US 12,079,728 B2
Device, method, and program for quantitatively analyzing structure of a neural network
Chihiro Watanabe, Tokyo (JP); Kaoru Hiramatsu, Tokyo (JP); and Kunio Kashino, Tokyo (JP)
Assigned to NIPPON TELEGRAPH AND TELEPHONE CORPORATION, Tokyo (JP)
Appl. No. 16/980,380
Filed by NIPPON TELEGRAPH AND TELEPHONE CORPORATION, Tokyo (JP)
PCT Filed Mar. 7, 2019, PCT No. PCT/JP2019/009114
§ 371(c)(1), (2) Date Sep. 12, 2020,
PCT Pub. No. WO2019/176731, PCT Pub. Date Sep. 19, 2019.
Claims priority of application No. 2018-047140 (JP), filed on Mar. 14, 2018.
Prior Publication US 2021/0248422 A1, Aug. 12, 2021
Int. Cl.
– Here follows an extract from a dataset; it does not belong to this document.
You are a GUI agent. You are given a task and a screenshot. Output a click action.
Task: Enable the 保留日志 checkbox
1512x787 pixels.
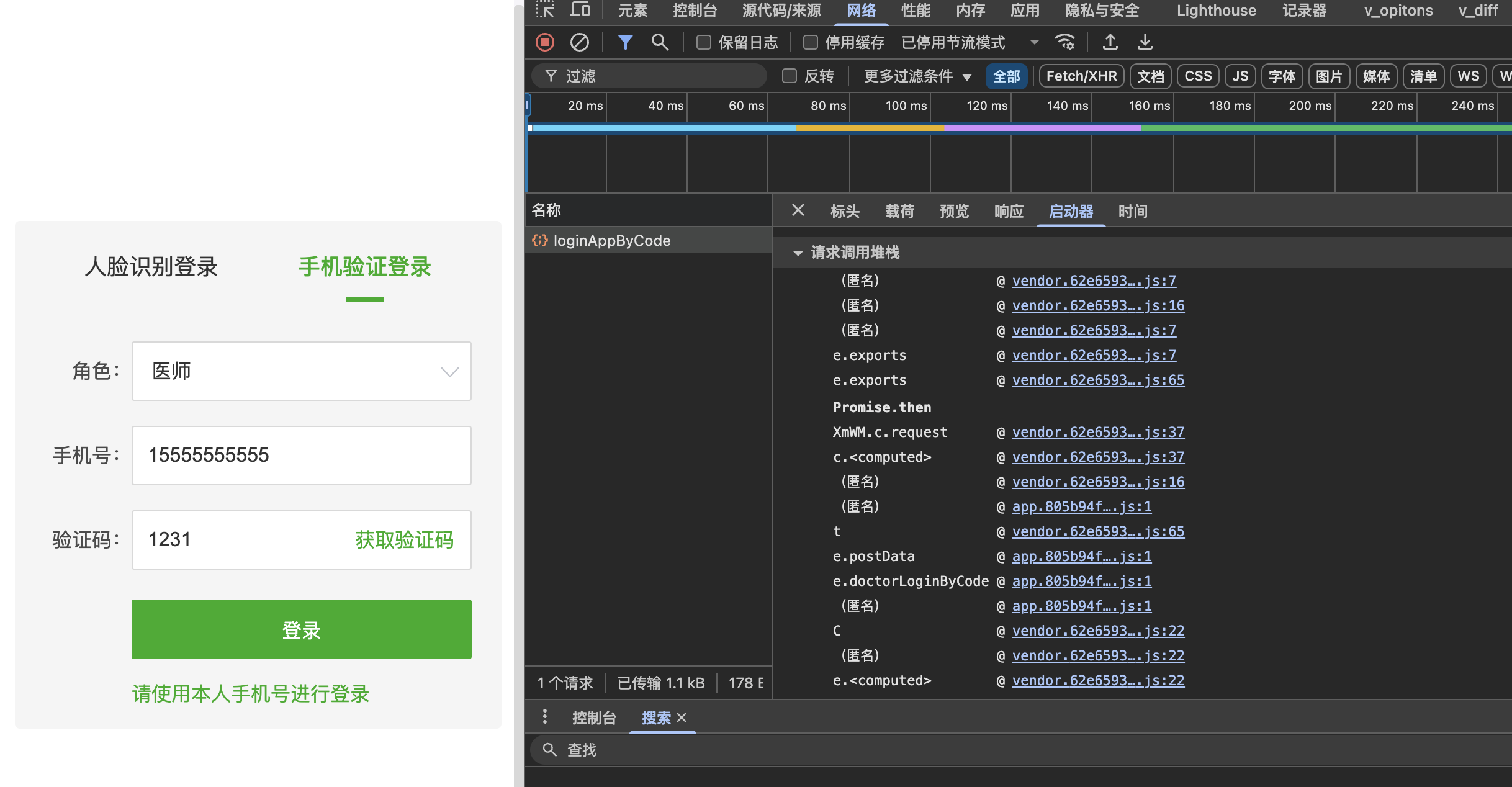pyautogui.click(x=703, y=42)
G06F 18/21 (2023.01); G06F 18/23 (2023.01); G06N 3/084 (2023.01); G06V 30/182 (2022.01); G06V 30/19 (2022.01); G06V 30/10 (2022.01)
CPC G06N 3/084 (2013.01) [G06F 18/217 (2023.01); G06F 18/23 (2023.01); G06V 30/1823 (2022.01); G06V 30/19173 (2022.01); G06V 30/10 (2022.01)] 14 Claims
OG exemplary drawing
 
1. A computer-implemented method for improving generalization performance of a neural network, the method comprising:
receiving a neural network, wherein the neural network is a trained neural network for generating output data from input data based on a set of learning data including the input data and the output data, wherein the input data is in multi-dimensional vector form, and the neural network includes a plurality of layers;
receiving a structure of a cluster of the neural network, wherein the structure of the cluster indicates a plurality of predetermined units in a layer of the plurality of layers of the neural network, the cluster represents a set of extracted units in the layer of the plurality of layers in the trained neural network based on a connection relationship between vertices of adjacent layers of the layer according to a plurality of edges with connection weights, the plurality of edges connect respective units in the cluster with other units of the adjacent layers of the layer in the plurality of layers in the trained neural network, and the structure of the cluster is in multi-dimensional vector form;
determining a first relationship between one or more dimensions of the input data of the neural network and a dimension of the cluster, wherein the first relationship is based on a sum of squared errors between the first set of data and a second set of data,
the first set of data represents output values of the respective units of the set of extracted units in the cluster using a data value of one of a plurality of dimensions of the input data in the set of learning data as input to the trained neural network, and
the second set of data represents output values of the respective units of the set of extracted units in the cluster using an averaged value of data values of the plurality of dimensions of the input data in the set of learning data as input to the trained neural network;
determining a second relationship between the dimension of the cluster and a dimension of the output data of the neural network, wherein the second relationship is based on a squared error between a first data value of the dimension of the output data and a second value of the dimension of the output data,
the first data value of the dimension of the output data represents output from the predetermined units in the cluster, and
the second data value of the dimension of the output data represents an average data value of output from the predetermined units as the output from each of the predetermined units in the cluster; and
retraining the trained neural network and improving the generalization performance of the neural network by using one or more noise data as training data, the one or more noise data correspond to at least one of the determined first relationship and the determined second relationship, and the retraining further comprises adding the one or more noise data to output from respective units of the extracted units in the cluster of the trained neural network via backpropagation.